Jimmy Left View (Padded)

Jimmy Right View (Warped, Padded)

Jimmy Panorama


This panorama came out pretty good. The eyes and computers and snake lines up very well and seems like a very natural image overall.

Painting Left View (Padded)

Painting Right View (Warped, Padded)

Painting Panorama


This panorama was super cool as you can see the writing as well as the art is stitched together perfectly, and even the writing is very natural.

Hall Left View (Padded)

Hall Right View (Warped, Padded)

Hall Panorama


This panorama came out really nicely too as you can see the whole hallway extend all the way down.

The coolest thing I learned from this part was putting together everything we have learned thus far and being able to make something cool from it. Bringing together concepts like image alignment, masks, and Laplacian pyramids to help us create our own panoramics was really fascinating and enjoyable!

Project 4B: Autostitching

Harris Interest Point Detector

Using the provided code, we find all the Harris corners in an image at a single-scale level.

Adaptive Non-maximal Suppresion

For each harris point that we found from the previous part, we take the distance to the nearest point where the Harris corner strength h(p1) < 0.9 * h(p2), and save the radius of this point. Then, after going through all the points, we take the top 500 points with the largest associated radii, giving us nice spread out interest points.

Feature Descriptor Extraction

After applying ANMS to our Harris corner points, we extract the features from sampling a 40x40 patch around the feature, downsampling it to an 8x8 patch, and then normalizing it. Attached is an example.

Feature Matching with Lowe Ratio

Here, we match various feature descriptors by taking the two nearest neighbor errors using SSD, and saving the points whos correspondences had a sqaured Lowe ratio (nearest_neighbor_error/2nd_nearest_neighbor_error)^2 < 0.27. We save the group of points that are chosen from here. The points that are chosen here actually correlate.
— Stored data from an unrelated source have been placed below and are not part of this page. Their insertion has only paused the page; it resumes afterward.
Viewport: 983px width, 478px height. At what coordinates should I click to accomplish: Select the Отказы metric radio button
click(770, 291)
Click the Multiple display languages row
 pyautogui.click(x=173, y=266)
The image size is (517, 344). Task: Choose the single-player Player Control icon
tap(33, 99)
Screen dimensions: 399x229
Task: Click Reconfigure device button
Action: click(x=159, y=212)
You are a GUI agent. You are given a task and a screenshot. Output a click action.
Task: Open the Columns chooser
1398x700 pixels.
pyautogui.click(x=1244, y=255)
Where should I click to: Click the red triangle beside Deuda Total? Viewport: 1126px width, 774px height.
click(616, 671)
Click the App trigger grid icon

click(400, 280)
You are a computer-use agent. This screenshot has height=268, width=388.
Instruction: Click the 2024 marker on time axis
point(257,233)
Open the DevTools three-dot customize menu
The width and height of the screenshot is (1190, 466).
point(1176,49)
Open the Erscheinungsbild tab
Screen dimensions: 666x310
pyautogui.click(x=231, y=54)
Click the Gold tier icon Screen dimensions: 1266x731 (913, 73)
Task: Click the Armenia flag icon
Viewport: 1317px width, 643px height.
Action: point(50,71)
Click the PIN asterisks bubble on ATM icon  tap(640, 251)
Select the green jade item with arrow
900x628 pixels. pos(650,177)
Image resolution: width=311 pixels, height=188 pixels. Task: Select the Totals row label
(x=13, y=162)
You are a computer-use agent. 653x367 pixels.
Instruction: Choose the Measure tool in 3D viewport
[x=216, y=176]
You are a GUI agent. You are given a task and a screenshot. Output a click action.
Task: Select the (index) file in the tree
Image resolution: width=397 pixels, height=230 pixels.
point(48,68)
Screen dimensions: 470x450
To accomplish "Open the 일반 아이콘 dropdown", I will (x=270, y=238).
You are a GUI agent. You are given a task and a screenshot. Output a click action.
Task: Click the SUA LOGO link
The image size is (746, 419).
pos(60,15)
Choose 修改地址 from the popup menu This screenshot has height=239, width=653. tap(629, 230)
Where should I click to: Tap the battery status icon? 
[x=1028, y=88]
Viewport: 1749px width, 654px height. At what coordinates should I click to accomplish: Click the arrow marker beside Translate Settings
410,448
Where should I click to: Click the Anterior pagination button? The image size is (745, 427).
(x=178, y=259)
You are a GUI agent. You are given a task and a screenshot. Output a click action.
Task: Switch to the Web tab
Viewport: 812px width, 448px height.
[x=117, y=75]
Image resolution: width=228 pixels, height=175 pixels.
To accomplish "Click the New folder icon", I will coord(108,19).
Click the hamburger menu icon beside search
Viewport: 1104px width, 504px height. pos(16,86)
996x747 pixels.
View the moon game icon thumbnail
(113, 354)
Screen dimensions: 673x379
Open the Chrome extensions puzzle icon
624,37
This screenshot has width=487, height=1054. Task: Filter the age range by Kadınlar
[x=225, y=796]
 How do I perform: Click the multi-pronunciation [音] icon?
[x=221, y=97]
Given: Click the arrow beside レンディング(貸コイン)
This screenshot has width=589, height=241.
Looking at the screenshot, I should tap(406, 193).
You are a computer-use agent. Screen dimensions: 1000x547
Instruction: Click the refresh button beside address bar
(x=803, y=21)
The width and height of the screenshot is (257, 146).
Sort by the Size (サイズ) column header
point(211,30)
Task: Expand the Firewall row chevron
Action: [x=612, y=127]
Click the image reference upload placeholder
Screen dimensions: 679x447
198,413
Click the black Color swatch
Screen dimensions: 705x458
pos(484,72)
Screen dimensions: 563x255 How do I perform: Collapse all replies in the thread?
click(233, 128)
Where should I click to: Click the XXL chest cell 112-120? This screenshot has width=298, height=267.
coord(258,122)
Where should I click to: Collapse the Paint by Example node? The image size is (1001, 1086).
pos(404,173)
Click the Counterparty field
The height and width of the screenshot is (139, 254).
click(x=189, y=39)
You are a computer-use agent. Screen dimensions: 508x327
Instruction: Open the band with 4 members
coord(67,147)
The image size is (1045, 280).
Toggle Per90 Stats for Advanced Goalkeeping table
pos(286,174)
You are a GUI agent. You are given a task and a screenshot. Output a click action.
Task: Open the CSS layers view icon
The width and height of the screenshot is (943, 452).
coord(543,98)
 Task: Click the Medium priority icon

Random Sample Consensus (RANSAC)

Following the RANSAC Process: 1. Select 4 random pairs of the Lowe points found in the previous part 2. Compute exact homography on those pairs 3. Find inliers where dist(p', Hp) < epsilon 4. Repeat stpes 1-3 10,000x 5. Keep Largest set of inliers and compute final Homography using those points through Least-squares Homography

Autostitching Mosaics

Using the final Homography matrix found from RANSAC, we stitch our images together as we did in Part A.

Jimmy Hand Stitched

Jimmy Auto Stitched

Painting Hand Stitched

Painting Auto Stitched

Hall Hand Stitched

Hall Auto Stitched

It is interesting to note that for some images, autostitching looks cleaner, while for others, such as the Hall image, hand stitching produces better results.

What I Learned

I think the feature matching part of this project was really cool. It was very interesting to see how we can identify features automatically and even correlate between features and find corresponding features between images.